Route::get('home', function () {
    // Retrieve a value
    $value = session('key');

    // Retrieve with default
    $value = session('key', 'default');

    // Store a value
    session(['key' => 'value']);
});

Tip: Using the request instance or the global session() helper are functionally equivalent and can both be tested with assertSessionHas .

Getting All Session Data

Use the all() method to retrieve the entire session array:

$data = $request->session()->all();

Checking Existence

Use has('key') to determine if a non‑null value exists, or exists('key') to check for a key even if its value is null:

if ($request->session()->has('users')) { /* ... */ }
if ($request->session()->exists('users')) { /* ... */ }

Storing Data

Store values with put('key', 'value') or the global helper:

$request->session()->put('key', 'value');
session(['key' => 'value']);

Pushing to an Array

The push('user.teams', 'developers') method adds a new element to an array stored in the session.

$request->session()->push('user.teams', 'developers');

Pulling (Retrieve & Delete)

$value = $request->session()->pull('key', 'default');

Flash Data

Flash data persists only for the next request. Use flash('status', 'Task was successful!'). To keep flash data for an additional request, call reflash() or keep(['key1', 'key2']).

$request->session()->flash('status', 'Task was successful!');
$request->session()->reflash();
$request->session()->keep(['username', 'email']);

Deleting Data

Remove a single key with forget('key') or multiple keys with an array. Use flush() to clear the entire session.

$request->session()->forget('key');
$request->session()->forget(['key1', 'key2']);
$request->session()->flush();

Regenerating Session ID

Regenerate the session identifier to prevent session fixation attacks using regenerate(). Laravel’s authentication controller does this automatically; otherwise call it manually.

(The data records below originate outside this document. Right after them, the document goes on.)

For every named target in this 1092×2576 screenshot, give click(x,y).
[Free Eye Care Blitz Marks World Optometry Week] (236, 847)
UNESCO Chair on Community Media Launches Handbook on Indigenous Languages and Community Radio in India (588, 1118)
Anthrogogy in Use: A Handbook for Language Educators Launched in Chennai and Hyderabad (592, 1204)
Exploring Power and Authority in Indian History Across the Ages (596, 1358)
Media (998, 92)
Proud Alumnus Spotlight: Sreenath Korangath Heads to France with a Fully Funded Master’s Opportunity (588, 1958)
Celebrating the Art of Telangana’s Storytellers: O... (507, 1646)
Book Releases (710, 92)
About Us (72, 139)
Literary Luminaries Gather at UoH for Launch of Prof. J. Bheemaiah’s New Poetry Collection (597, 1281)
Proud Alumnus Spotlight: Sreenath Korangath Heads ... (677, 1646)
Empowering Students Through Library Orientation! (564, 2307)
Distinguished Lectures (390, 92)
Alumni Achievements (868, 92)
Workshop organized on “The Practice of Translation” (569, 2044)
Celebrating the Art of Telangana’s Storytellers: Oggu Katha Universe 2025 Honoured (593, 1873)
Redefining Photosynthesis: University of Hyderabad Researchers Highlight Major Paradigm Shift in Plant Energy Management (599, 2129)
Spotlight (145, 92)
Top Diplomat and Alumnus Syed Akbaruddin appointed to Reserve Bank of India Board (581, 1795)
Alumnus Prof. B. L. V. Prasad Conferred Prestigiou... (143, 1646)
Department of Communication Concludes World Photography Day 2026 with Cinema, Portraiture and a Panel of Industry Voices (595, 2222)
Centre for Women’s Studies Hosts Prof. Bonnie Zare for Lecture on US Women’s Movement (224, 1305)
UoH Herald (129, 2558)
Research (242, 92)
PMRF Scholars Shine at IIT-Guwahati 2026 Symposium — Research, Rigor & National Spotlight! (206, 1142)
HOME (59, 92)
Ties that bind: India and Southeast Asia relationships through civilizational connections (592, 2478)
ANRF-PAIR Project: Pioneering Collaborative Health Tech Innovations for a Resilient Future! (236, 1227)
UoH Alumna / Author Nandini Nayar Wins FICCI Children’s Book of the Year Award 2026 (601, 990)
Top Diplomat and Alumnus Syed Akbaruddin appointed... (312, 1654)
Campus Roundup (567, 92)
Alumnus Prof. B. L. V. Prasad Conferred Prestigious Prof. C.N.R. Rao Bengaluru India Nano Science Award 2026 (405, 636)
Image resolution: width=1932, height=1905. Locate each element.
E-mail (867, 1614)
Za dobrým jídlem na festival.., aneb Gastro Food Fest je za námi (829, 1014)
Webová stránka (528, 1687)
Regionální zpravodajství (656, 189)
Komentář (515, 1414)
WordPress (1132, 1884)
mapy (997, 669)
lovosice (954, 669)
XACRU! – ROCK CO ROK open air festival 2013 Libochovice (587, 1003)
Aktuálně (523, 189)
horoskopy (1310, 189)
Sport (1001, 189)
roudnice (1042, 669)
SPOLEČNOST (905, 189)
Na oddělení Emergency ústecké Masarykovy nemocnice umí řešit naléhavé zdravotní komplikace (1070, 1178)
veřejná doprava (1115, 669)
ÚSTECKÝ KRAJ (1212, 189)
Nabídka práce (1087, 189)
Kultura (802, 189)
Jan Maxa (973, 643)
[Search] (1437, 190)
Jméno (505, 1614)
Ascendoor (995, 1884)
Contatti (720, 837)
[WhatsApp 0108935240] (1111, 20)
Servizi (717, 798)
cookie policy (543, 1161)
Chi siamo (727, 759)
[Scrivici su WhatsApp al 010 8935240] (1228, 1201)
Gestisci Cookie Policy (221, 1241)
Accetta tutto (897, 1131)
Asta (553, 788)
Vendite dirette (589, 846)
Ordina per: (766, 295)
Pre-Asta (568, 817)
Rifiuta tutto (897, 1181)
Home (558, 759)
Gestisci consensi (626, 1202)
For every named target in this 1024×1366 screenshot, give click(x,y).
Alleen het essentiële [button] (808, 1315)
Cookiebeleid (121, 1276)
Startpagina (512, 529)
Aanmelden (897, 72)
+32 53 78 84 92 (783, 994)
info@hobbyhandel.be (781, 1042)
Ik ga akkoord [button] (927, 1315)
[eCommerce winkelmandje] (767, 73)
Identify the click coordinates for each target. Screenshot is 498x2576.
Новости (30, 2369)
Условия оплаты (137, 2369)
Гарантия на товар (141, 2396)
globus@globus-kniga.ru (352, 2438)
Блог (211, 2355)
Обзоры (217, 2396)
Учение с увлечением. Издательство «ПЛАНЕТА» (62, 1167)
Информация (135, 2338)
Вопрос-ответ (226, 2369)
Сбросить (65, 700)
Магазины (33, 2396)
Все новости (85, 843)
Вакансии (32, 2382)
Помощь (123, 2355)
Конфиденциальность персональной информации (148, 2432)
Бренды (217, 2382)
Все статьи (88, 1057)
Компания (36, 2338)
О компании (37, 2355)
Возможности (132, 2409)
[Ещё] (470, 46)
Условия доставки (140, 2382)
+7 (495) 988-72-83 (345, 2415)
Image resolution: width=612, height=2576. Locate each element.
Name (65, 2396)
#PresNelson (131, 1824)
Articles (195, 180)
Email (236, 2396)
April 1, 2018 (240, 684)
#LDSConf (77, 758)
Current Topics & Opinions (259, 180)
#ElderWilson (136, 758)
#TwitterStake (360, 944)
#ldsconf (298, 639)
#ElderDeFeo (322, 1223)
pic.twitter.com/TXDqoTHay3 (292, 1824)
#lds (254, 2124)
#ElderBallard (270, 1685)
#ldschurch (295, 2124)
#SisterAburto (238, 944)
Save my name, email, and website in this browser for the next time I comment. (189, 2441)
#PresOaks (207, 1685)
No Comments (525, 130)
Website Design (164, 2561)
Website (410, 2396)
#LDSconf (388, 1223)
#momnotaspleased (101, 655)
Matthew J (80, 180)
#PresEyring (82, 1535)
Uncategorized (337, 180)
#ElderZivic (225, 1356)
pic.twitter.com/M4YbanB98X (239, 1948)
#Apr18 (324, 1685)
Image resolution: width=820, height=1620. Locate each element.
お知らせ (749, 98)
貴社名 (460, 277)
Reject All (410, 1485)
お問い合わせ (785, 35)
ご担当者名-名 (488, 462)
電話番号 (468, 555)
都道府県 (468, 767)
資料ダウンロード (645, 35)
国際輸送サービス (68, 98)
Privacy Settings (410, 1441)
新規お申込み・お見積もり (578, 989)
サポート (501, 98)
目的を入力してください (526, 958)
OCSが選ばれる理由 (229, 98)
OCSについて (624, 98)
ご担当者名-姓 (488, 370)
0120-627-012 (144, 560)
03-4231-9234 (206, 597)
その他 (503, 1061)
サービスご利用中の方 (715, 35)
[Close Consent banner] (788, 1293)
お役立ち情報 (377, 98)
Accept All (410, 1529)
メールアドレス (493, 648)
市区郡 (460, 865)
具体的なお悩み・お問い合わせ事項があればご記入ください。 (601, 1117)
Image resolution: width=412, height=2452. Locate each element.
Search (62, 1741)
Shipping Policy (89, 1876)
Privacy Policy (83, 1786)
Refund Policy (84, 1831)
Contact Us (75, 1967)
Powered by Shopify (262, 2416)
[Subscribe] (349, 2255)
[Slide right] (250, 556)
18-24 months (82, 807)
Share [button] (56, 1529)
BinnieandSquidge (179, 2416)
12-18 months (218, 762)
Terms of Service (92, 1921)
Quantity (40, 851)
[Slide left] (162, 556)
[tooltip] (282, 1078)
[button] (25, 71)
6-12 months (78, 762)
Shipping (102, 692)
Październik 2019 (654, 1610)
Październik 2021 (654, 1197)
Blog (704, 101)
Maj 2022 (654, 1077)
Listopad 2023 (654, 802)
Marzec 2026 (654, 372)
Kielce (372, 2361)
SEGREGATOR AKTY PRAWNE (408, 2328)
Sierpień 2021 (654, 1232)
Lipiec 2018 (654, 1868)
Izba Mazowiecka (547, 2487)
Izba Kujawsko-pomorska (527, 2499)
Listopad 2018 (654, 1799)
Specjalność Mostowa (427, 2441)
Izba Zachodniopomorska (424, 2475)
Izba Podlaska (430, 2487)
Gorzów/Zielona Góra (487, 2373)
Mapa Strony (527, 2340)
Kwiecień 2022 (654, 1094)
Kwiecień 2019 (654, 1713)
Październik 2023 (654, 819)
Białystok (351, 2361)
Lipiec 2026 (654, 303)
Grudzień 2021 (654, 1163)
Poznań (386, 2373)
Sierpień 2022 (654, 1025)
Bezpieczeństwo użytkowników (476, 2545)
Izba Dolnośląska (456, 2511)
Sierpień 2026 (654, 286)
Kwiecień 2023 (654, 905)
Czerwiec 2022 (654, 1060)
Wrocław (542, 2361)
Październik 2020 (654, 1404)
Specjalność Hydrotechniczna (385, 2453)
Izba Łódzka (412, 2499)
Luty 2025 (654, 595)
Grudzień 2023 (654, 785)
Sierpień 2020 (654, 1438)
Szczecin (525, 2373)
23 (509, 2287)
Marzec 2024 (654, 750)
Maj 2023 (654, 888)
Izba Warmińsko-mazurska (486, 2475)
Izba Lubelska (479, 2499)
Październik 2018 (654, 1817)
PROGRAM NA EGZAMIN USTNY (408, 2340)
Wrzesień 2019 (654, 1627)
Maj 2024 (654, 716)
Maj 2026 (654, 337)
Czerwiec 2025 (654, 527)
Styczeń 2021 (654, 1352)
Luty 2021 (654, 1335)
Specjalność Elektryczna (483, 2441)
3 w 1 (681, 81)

$request->session()->regenerate();

Adding a Custom Session Driver

Implementing the Driver

Your custom driver must implement SessionHandlerInterface. Below is a skeleton for a MongoDB driver:

<?php
namespace App\Extensions;

class MongoSessionHandler implements \SessionHandlerInterface
{
    public function open($savePath, $sessionName) {}
    public function close() {}
    public function read($sessionId) {}
    public function write($sessionId, $data) {}
    public function destroy($sessionId) {}
    public function gc($lifetime) {}
}

Tip: Laravel does not provide a dedicated extensions directory; you can place your custom handler in any folder, such as app/Extensions .

Registering the Driver

Register the driver in a service provider using Session::extend() inside the boot method:

<?php
namespace App\Providers;

use App\Extensions\MongoSessionHandler;
use Illuminate\Support\Facades\Session;
use Illuminate\Support\ServiceProvider;

class SessionServiceProvider extends ServiceProvider
{
    public function register() {}

    public function boot()
    {
        Session::extend('mongo', function ($app) {
            return new MongoSessionHandler();
        });
    }
}

After registration, set 'driver' => 'mongo' in config/session.php to activate the custom driver.